> **Task objective**
Exactly as written, reproduce the lines from the one that contains "Task: Create a" through the end of the records.

### Records

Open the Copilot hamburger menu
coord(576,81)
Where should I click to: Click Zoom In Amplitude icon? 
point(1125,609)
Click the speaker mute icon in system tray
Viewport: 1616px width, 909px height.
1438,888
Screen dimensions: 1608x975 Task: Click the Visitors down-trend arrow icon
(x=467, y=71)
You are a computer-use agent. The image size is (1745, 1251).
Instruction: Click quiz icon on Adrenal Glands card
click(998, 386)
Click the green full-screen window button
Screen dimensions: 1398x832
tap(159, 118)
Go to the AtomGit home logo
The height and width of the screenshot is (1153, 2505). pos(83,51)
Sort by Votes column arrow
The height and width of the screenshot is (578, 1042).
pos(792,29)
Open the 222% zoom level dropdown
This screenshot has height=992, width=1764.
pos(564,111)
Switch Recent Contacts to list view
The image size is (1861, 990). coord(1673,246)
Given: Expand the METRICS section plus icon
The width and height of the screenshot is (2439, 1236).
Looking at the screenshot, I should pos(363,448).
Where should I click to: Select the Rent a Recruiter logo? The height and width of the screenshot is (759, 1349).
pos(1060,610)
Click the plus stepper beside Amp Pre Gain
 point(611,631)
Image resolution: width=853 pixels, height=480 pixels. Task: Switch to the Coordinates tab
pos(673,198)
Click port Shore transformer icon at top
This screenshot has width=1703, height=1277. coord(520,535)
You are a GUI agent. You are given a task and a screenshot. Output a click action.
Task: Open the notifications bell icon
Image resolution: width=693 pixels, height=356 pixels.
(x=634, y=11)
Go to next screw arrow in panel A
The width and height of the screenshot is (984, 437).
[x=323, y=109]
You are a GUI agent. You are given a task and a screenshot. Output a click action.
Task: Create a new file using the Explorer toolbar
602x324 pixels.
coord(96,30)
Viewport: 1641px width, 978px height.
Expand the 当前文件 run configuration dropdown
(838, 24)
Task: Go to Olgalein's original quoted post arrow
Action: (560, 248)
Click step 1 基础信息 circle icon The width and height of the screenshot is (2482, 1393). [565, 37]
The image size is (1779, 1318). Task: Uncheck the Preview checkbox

######

> **The answer**
Task: Create a new file using the Explorer toolbar
602x324 pixels.
coord(96,30)
Viewport: 1641px width, 978px height.
Expand the 当前文件 run configuration dropdown
(838, 24)
Task: Go to Olgalein's original quoted post arrow
Action: (560, 248)
Click step 1 基础信息 circle icon The width and height of the screenshot is (2482, 1393). [565, 37]
The image size is (1779, 1318). Task: Uncheck the Preview checkbox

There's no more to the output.